**Action item**
Only lines containing "computer" belong in the answer, each copied from the entries below.

**Exercise data**
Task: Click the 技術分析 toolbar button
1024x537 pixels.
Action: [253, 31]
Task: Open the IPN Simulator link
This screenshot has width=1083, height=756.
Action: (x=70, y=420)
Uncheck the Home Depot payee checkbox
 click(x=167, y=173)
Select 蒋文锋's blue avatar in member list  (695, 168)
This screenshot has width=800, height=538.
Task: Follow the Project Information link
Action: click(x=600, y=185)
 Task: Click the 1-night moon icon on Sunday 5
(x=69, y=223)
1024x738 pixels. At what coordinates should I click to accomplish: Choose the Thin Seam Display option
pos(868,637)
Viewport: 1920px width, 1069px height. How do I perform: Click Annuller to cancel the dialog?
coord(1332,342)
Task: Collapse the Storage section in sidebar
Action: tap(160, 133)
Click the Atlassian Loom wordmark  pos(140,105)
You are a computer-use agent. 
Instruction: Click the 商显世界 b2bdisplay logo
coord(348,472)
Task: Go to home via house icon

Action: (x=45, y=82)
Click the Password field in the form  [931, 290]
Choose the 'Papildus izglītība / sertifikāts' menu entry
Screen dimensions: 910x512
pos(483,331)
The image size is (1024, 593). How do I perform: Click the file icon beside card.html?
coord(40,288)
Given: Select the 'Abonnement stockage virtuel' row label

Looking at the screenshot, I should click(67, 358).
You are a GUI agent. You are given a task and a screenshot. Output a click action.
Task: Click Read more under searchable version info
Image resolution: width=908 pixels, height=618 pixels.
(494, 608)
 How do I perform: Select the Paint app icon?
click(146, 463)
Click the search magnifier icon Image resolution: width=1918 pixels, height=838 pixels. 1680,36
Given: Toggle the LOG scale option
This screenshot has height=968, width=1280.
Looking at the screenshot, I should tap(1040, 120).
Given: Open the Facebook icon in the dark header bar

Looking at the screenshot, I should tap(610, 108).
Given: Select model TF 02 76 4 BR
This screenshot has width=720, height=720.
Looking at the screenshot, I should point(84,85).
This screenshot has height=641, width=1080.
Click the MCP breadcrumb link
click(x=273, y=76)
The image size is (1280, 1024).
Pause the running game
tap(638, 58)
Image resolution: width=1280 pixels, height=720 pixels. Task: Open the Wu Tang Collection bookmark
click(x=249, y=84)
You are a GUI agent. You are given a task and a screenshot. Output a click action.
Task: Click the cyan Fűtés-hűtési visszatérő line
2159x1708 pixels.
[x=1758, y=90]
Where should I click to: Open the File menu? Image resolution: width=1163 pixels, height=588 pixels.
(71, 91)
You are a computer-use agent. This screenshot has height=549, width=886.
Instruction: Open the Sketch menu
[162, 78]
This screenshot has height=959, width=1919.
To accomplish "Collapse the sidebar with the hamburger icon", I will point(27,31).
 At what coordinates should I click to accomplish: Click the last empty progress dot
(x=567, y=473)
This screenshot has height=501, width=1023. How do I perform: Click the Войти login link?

**Expected output**
You are a computer-use agent. 
You are a computer-use agent. This screenshot has height=549, width=886.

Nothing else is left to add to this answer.